## Work to do:
Reproduce the data below character for character, changing nothing.

## Extracted records:
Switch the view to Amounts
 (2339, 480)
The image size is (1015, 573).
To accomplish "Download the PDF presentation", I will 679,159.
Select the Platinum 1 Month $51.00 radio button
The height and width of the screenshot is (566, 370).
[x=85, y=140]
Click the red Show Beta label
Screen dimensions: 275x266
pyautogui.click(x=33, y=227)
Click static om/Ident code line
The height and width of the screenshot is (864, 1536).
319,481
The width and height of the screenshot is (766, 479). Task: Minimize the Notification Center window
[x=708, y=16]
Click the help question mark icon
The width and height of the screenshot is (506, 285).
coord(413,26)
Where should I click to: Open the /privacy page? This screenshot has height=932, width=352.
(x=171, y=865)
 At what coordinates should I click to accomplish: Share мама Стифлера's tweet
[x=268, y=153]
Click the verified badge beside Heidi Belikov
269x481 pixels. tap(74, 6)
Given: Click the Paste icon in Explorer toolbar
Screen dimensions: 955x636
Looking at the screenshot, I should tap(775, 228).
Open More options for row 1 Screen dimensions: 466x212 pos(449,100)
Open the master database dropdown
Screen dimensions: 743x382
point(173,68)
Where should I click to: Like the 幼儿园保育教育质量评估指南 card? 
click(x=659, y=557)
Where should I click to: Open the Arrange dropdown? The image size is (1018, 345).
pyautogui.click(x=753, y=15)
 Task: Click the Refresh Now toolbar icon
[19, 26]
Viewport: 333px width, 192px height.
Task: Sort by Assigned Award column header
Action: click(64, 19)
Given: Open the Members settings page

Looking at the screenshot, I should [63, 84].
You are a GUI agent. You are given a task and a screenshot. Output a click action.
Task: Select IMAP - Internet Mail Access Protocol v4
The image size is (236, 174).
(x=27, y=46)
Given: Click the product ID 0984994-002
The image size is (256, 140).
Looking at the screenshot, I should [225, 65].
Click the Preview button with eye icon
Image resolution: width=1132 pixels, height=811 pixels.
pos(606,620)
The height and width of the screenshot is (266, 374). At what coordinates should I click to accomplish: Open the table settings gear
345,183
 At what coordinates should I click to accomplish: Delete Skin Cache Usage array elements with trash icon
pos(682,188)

## Solution for this problem:
Switch the view to Amounts
 (2339, 480)
The image size is (1015, 573).
To accomplish "Download the PDF presentation", I will 679,159.
Select the Platinum 1 Month $51.00 radio button
The height and width of the screenshot is (566, 370).
[x=85, y=140]
Click the red Show Beta label
Screen dimensions: 275x266
pyautogui.click(x=33, y=227)
Click static om/Ident code line
The height and width of the screenshot is (864, 1536).
319,481
The width and height of the screenshot is (766, 479). Task: Minimize the Notification Center window
[x=708, y=16]
Click the help question mark icon
The width and height of the screenshot is (506, 285).
coord(413,26)
Where should I click to: Open the /privacy page? This screenshot has height=932, width=352.
(x=171, y=865)
 At what coordinates should I click to accomplish: Share мама Стифлера's tweet
[x=268, y=153]
Click the verified badge beside Heidi Belikov
269x481 pixels. tap(74, 6)
Given: Click the Paste icon in Explorer toolbar
Screen dimensions: 955x636
Looking at the screenshot, I should tap(775, 228).
Open More options for row 1 Screen dimensions: 466x212 pos(449,100)
Open the master database dropdown
Screen dimensions: 743x382
point(173,68)
Where should I click to: Like the 幼儿园保育教育质量评估指南 card? 
click(x=659, y=557)
Where should I click to: Open the Arrange dropdown? The image size is (1018, 345).
pyautogui.click(x=753, y=15)
 Task: Click the Refresh Now toolbar icon
[19, 26]
Viewport: 333px width, 192px height.
Task: Sort by Assigned Award column header
Action: click(64, 19)
Given: Open the Members settings page

Looking at the screenshot, I should [63, 84].
You are a GUI agent. You are given a task and a screenshot. Output a click action.
Task: Select IMAP - Internet Mail Access Protocol v4
The image size is (236, 174).
(x=27, y=46)
Given: Click the product ID 0984994-002
The image size is (256, 140).
Looking at the screenshot, I should [225, 65].
Click the Preview button with eye icon
Image resolution: width=1132 pixels, height=811 pixels.
pos(606,620)
The height and width of the screenshot is (266, 374). At what coordinates should I click to accomplish: Open the table settings gear
345,183
 At what coordinates should I click to accomplish: Delete Skin Cache Usage array elements with trash icon
pos(682,188)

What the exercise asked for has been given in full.